**Required actions**
- a) Reproduce the passage of the pension thread below from "and anyone living" up to and including "in the mail.".
- b) In the pension thread below, what does Sentry18 consider essential in retirement planning?

**Selected passage**
#####
# question for LEO, postal workers ect



## lotsoflead (Jul 25, 2010)

and anyone living on the tax payers teat.
Do you all think your pension will be always be there?
The nearest towns to me are mostly state, county workers,or retirees no industry.the factories left for China and the farms sold the cows.I ask this of many state, county and town workers and most are clueless of what's going on in the world or our debt, things haven't changed much here in seventy yrs. All I here is, the ck will always be in the mail.


----------



## AdmiralD7S (Dec 6, 2012)

Being primarily a federal employee (and also a state employee), my personal plan is multi-tiered:

1. Work until retirement and then enjoy my pension and 401K.

2. If pension goes away, I'll have saved up a good nest egg in the 401K, which I could live off.

3. If things are looking bad (401K value might plummet, go away entirely, etc), I'll pull all the money out that I can.

In the meantime, I'll keep getting more and more into homesteading. That way, if I'm ever "forced to support myself," my fiancé and I will be fine. She'll have her masters finished up spring of '15 and will start her career then, so it's not too far away where I might stop working anyway and just homestead to reduce costs while she brings home the cash.


Sent from my iPhone usi


----------



## lotsoflead (Jul 25, 2010)

AdmiralD7S said:


> Being primarily a federal employee (and also a state employee), my personal plan is multi-tiered:
> 
> 1. Work until retirement and then enjoy my pension and 401K.
> 
> ...


 MY SIL has been with the PO for about 28 yrs, A four person PO, sorts in the AM and delivers in the PM, He thinks the pension may not be there at times. He and my daughter have a nice homestead, their kids are out of college and gone, yet they don't use the land at all. Just work, and spend.when I get serious with him about prepping, he just says, we'll come to your house.

this is from another site..
Government Lays Groundwork To Confiscate Your 401k and IRA: "This Is Happening"

http://www.shtfplan.com/headline-ne...-your-401k-and-ira-this-is-happening_02132014


----------



## Sentry18 (Aug 5, 2012)

I live in a fiscally responsible state that tends to error on the side of caution when it comes to money management. I am truly not worried about my pension being available. But as we know the only two guarantees in life are death and taxes, so I also put away (invest) money each and every month. Sometimes this money is invested, sometimes this money allows me to purchase precious metals. If I do receive my pension that money will be used for vacations, visiting grandchildren and living the good life after leaving the workforce. If something goes horribly wrong and I do not receive my pension that money would allow me to survive at a reduced standard of living. That is not factoring in my wife's private sector retirement savings and profit-sharing investments, which will easily exceed the size of my pension. I believe redundancy is essential in retirement planning.
#####
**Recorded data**

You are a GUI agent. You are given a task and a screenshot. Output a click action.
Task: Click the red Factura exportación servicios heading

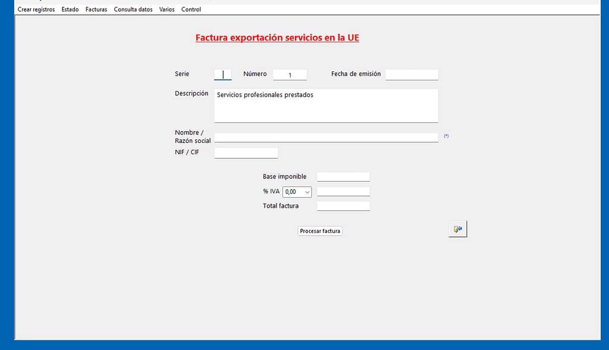[277, 38]
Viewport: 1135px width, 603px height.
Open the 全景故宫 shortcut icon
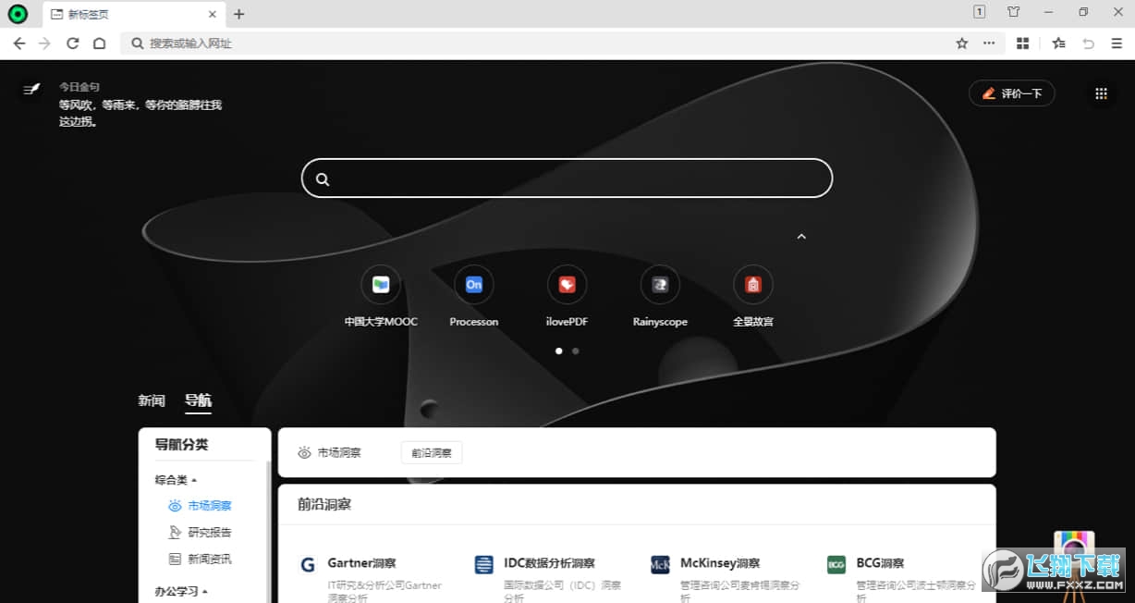click(752, 285)
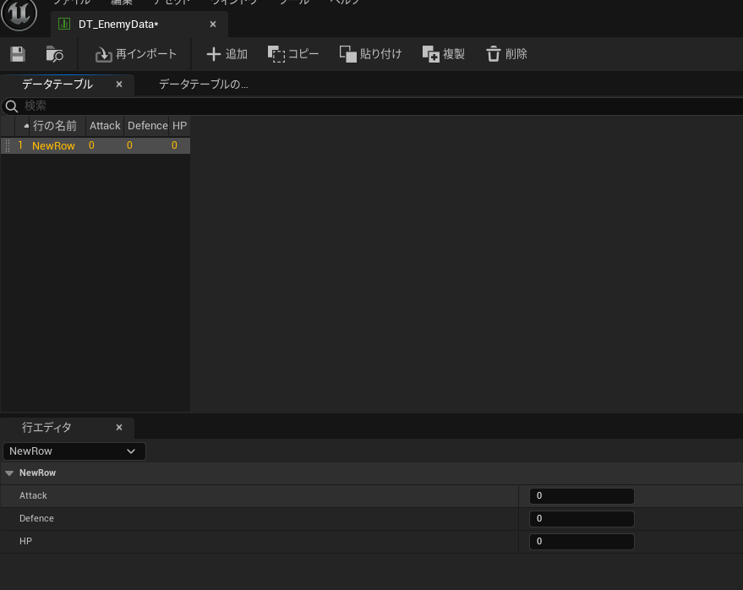Save the DT_EnemyData asset
This screenshot has height=590, width=743.
tap(16, 53)
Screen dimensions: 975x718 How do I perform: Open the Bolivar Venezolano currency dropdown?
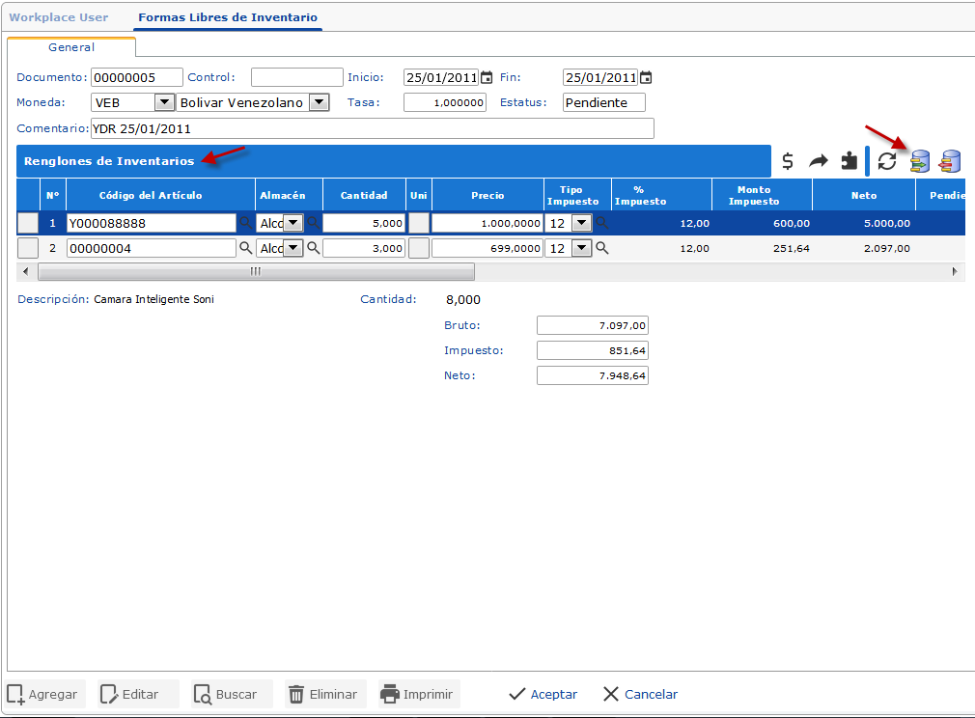(320, 102)
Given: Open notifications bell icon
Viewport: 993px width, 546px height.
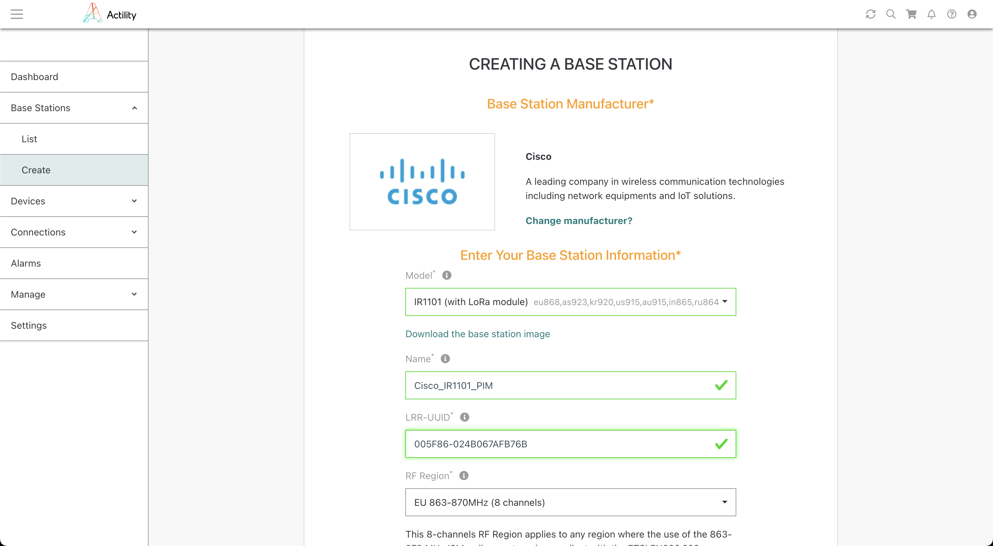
#####
**Replies**
- a)
and anyone living on the tax payers teat.
Do you all think your pension will be always be there?
The nearest towns to me are mostly state, county workers,or retirees no industry.the factories left for China and the farms sold the cows.I ask this of many state, county and town workers and most are clueless of what's going on in the world or our debt, things haven't changed much here in seventy yrs. All I here is, the ck will always be in the mail.

- b) Redundancy.